* _TASK PROMPT_: Repeat the data word for word. Do not include the pictures.

(Collection entries)
============

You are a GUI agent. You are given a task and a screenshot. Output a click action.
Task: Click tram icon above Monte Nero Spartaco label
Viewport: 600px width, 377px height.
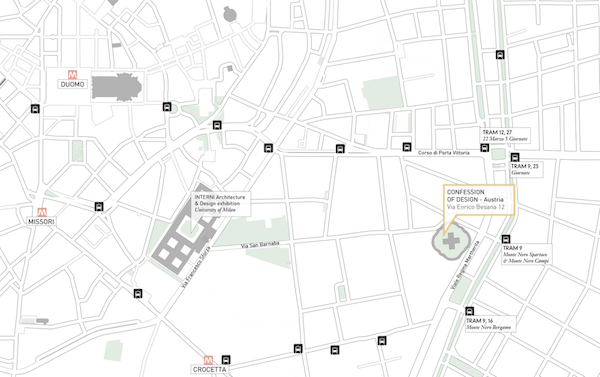click(x=506, y=239)
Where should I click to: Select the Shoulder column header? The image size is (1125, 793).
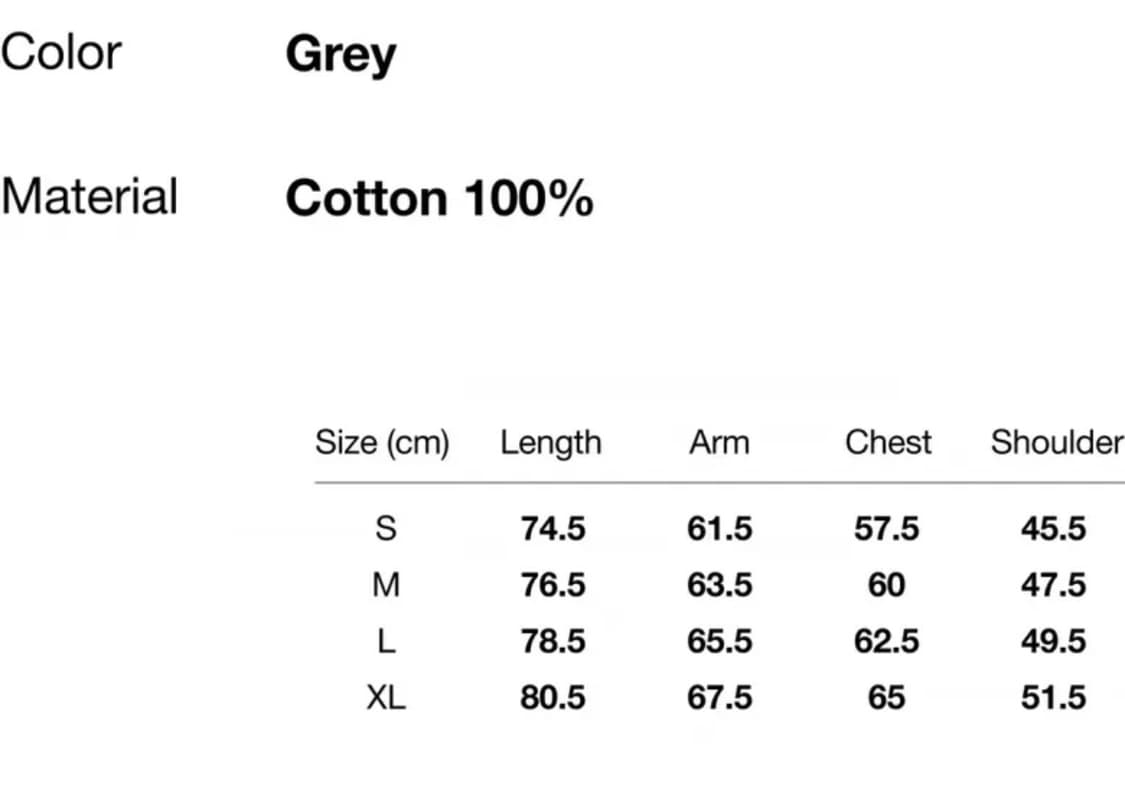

============

* _FINAL ANSWER_:
You are a GUI agent. You are given a task and a screenshot. Output a click action.
Task: Click tram icon above Monte Nero Spartaco label
Viewport: 600px width, 377px height.
click(x=506, y=239)
Where should I click to: Select the Shoulder column header? The image size is (1125, 793).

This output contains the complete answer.